* [Saved entries]:
'''
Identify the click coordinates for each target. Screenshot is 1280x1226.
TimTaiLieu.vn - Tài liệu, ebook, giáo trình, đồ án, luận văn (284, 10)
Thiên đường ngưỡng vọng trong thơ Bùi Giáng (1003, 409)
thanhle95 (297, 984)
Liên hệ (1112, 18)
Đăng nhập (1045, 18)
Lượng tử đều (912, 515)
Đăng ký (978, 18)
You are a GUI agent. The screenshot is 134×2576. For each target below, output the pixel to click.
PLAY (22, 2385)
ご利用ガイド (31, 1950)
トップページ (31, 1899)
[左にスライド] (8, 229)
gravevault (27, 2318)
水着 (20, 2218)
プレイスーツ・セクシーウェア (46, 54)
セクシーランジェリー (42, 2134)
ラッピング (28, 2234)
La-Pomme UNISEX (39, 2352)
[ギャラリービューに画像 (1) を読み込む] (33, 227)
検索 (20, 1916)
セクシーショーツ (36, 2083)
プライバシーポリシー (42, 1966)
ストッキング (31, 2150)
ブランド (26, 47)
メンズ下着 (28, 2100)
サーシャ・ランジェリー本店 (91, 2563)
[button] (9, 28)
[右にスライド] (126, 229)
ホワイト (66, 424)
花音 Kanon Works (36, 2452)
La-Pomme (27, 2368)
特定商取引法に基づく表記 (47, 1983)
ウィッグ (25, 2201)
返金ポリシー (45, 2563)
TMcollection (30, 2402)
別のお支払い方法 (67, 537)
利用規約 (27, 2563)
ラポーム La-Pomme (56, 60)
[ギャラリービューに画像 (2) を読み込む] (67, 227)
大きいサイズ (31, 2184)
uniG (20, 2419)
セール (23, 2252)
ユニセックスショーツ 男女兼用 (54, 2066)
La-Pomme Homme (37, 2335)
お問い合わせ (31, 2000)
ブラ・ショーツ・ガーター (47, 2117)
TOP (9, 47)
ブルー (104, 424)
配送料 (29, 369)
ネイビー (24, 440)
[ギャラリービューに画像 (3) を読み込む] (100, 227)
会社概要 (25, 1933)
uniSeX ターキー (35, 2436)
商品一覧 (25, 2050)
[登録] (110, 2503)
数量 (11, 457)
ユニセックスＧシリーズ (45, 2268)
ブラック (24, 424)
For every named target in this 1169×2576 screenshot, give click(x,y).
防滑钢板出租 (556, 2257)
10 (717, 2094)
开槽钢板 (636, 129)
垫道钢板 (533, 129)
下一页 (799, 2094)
'''
* [ASSIGNED TASK]:
The answer should be all the entries, restated with no word changed.

* [SOLUTION TO THIS PROBLEM]:
Identify the click coordinates for each target. Screenshot is 1280x1226.
TimTaiLieu.vn - Tài liệu, ebook, giáo trình, đồ án, luận văn (284, 10)
Thiên đường ngưỡng vọng trong thơ Bùi Giáng (1003, 409)
thanhle95 (297, 984)
Liên hệ (1112, 18)
Đăng nhập (1045, 18)
Lượng tử đều (912, 515)
Đăng ký (978, 18)
You are a GUI agent. The screenshot is 134×2576. For each target below, output the pixel to click.
PLAY (22, 2385)
ご利用ガイド (31, 1950)
トップページ (31, 1899)
[左にスライド] (8, 229)
gravevault (27, 2318)
水着 (20, 2218)
プレイスーツ・セクシーウェア (46, 54)
セクシーランジェリー (42, 2134)
ラッピング (28, 2234)
La-Pomme UNISEX (39, 2352)
[ギャラリービューに画像 (1) を読み込む] (33, 227)
検索 (20, 1916)
セクシーショーツ (36, 2083)
プライバシーポリシー (42, 1966)
ストッキング (31, 2150)
ブランド (26, 47)
メンズ下着 (28, 2100)
サーシャ・ランジェリー本店 (91, 2563)
[button] (9, 28)
[右にスライド] (126, 229)
ホワイト (66, 424)
花音 Kanon Works (36, 2452)
La-Pomme (27, 2368)
特定商取引法に基づく表記 (47, 1983)
ウィッグ (25, 2201)
返金ポリシー (45, 2563)
TMcollection (30, 2402)
別のお支払い方法 (67, 537)
利用規約 (27, 2563)
ラポーム La-Pomme (56, 60)
[ギャラリービューに画像 (2) を読み込む] (67, 227)
大きいサイズ (31, 2184)
uniG (20, 2419)
セール (23, 2252)
ユニセックスショーツ 男女兼用 (54, 2066)
La-Pomme Homme (37, 2335)
お問い合わせ (31, 2000)
ブラ・ショーツ・ガーター (47, 2117)
TOP (9, 47)
ブルー (104, 424)
配送料 (29, 369)
ネイビー (24, 440)
[ギャラリービューに画像 (3) を読み込む] (100, 227)
会社概要 (25, 1933)
uniSeX ターキー (35, 2436)
商品一覧 (25, 2050)
[登録] (110, 2503)
数量 (11, 457)
ユニセックスＧシリーズ (45, 2268)
ブラック (24, 424)
For every named target in this 1169×2576 screenshot, give click(x,y).
防滑钢板出租 (556, 2257)
10 (717, 2094)
开槽钢板 (636, 129)
垫道钢板 (533, 129)
下一页 (799, 2094)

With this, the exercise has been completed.